Interpretazione trascendentista e semplificazione delle complessità sarebbero dunque alle origini della progressiva, inarrestabile banalizzazione del pensiero di Platone. Quello che esemplarmente mostra un´immagine famosa: la caverna, le ombre riflesse sul muro, i prigionieri costretti a credere che quella sia la realtà e incapaci di liberarsi per ascendere alla contemplazione delle vere realtà. Una metafora chiamata erroneamente mito e interpretata semplicisticamente e in senso ascetico, mentre la sua complessità dovrebbe semmai spingere a ben altri sforzi di esegesi e rilettura anche quando l´intento è solo divulgativo. Gli sforzi che per esempio fece Orson Welles, dando voce alle parole di Platone su immagini animate che ora circolano su YouTube e raccontano la metafora nei minimi dettagli (http://www.youtube.com/watch?v=UQfRdl3GTw4).

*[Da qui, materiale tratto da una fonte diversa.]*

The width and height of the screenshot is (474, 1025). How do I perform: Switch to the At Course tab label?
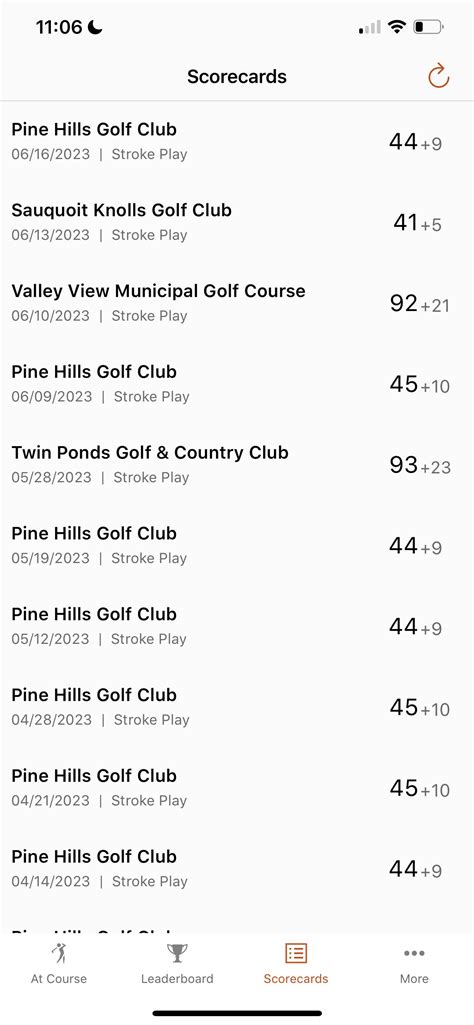59,979
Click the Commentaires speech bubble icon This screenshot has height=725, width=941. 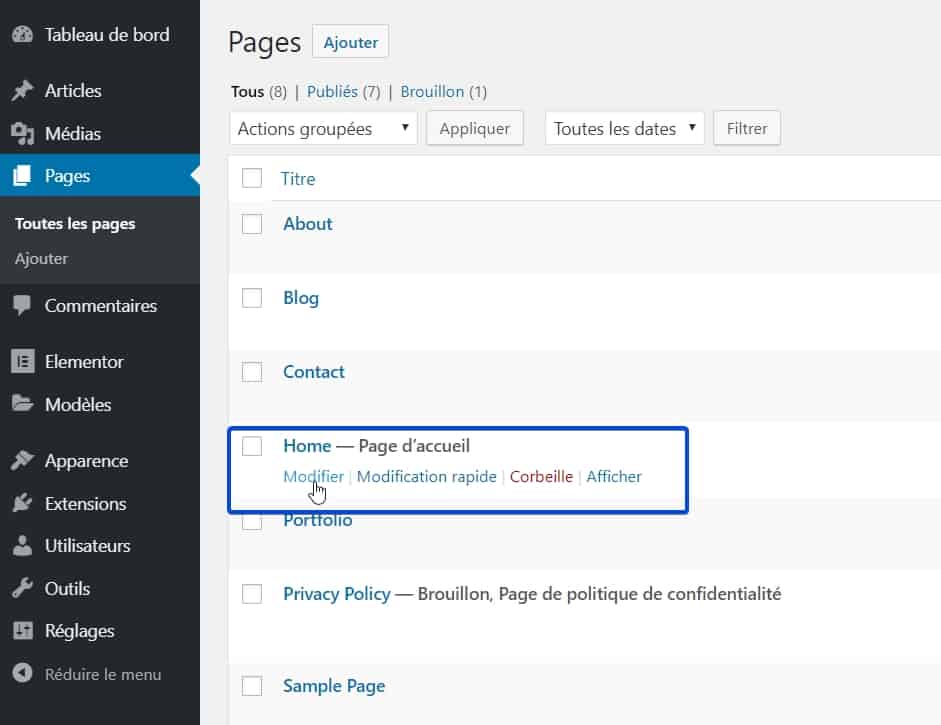tap(23, 305)
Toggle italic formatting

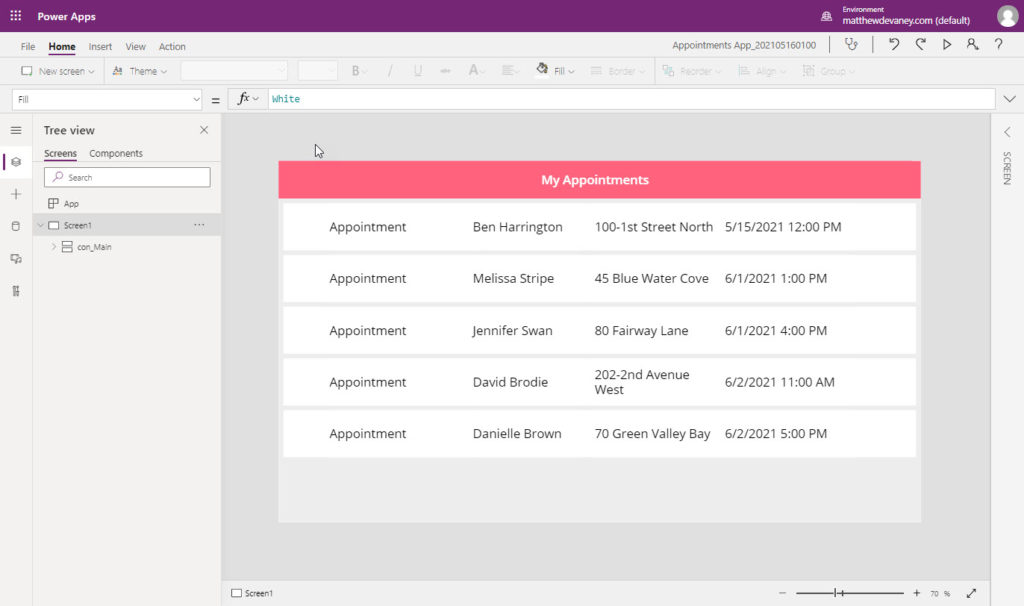389,70
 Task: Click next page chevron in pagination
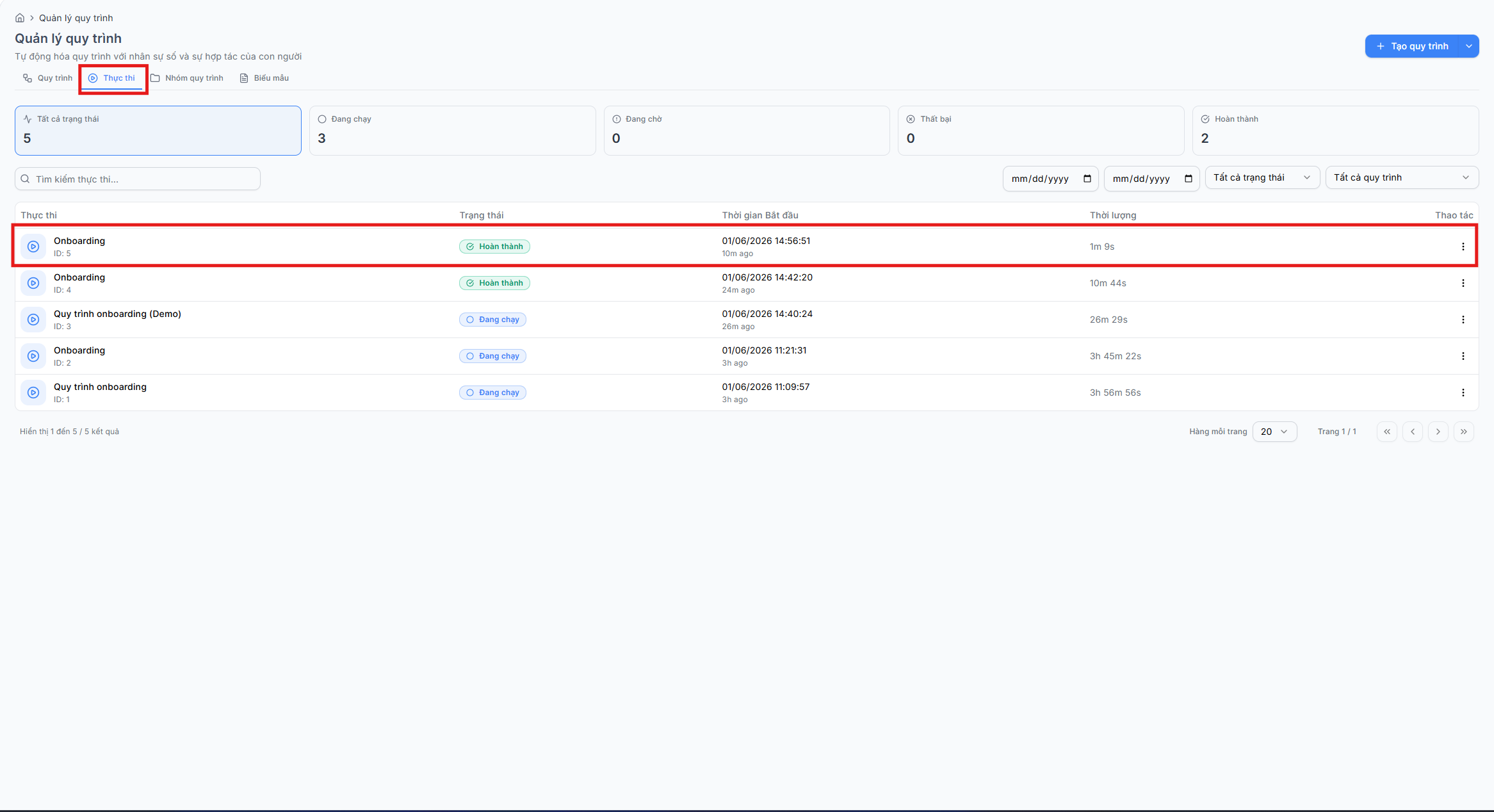click(1438, 432)
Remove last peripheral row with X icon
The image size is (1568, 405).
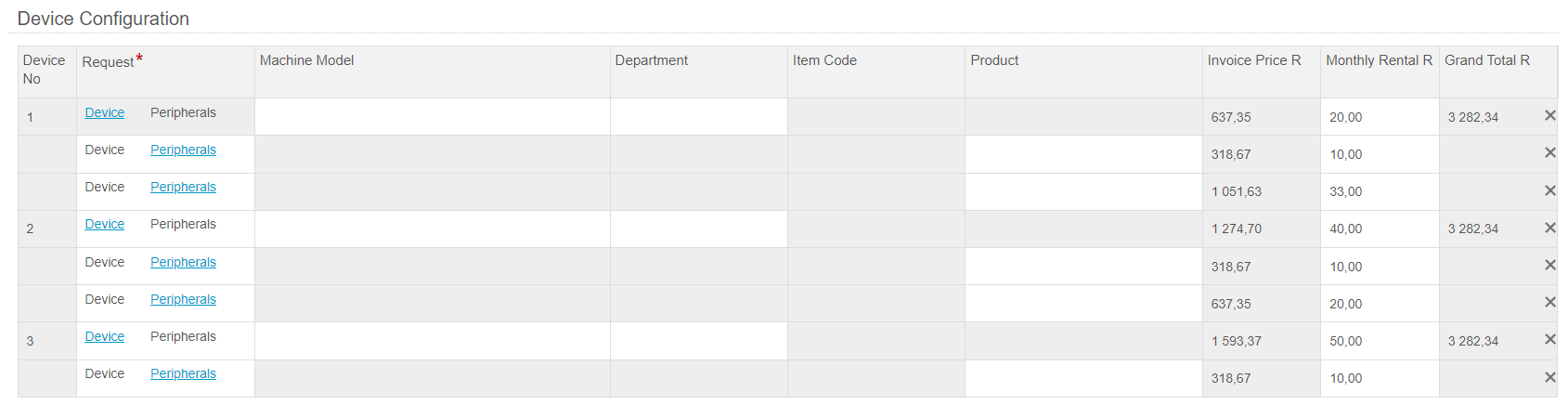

C´è però chi non è completamente d´accordo. Riccardo Chiaradonna, professore di Filosofia Antica a Roma Tre, sostiene che banalizzazione e distorsione sono segni di vitalità, segni della capacità del pensiero platonico di riplasmarsi e rivivere. «Platone è stato letto e venerato più di ogni altro filosofo. Sia come pensatore altissimo che come modello di stile, come scrittore insomma. Il fatto che la sua filosofia si sia trasformata così tanto nei secoli è un segno della sua forza. Le versioni del platonismo peraltro sono state innumerevoli e non dimentichiamoci che neoplatonici come Porfirio e Proclo erano accaniti avversari del cristianesimo, tuttavia il loro pensiero venne adattato, ripreso e integrato dai Cristiani. Questo dimostra la vitalità del platonismo, non la sua debolezza. Del resto Platone fu un pensatore talmente complesso ed enigmatico che quanto insegnò si poteva interpretare sia in senso antimetafisico e aporetico, sia in senso metafisico e dogmatico. È dalla sua ricchezza che deriva la sua eternità, il moltiplicarsi di interpretazioni, di riletture complesse e anche di semplificazioni e banalizzazioni. Però resta il fatto che oggi, ad esempio, non diciamo di nulla che è "crisippeo", nonostante Crisippo sia stato un importantissimo pensatore antico. Diciamo "platonico". Se lo diciamo a sproposito è nelle cose. È il risultato di un pensiero che da duemilaquattrocento anni non finisce di trasformarsi e ispirare chi vi si avvicina».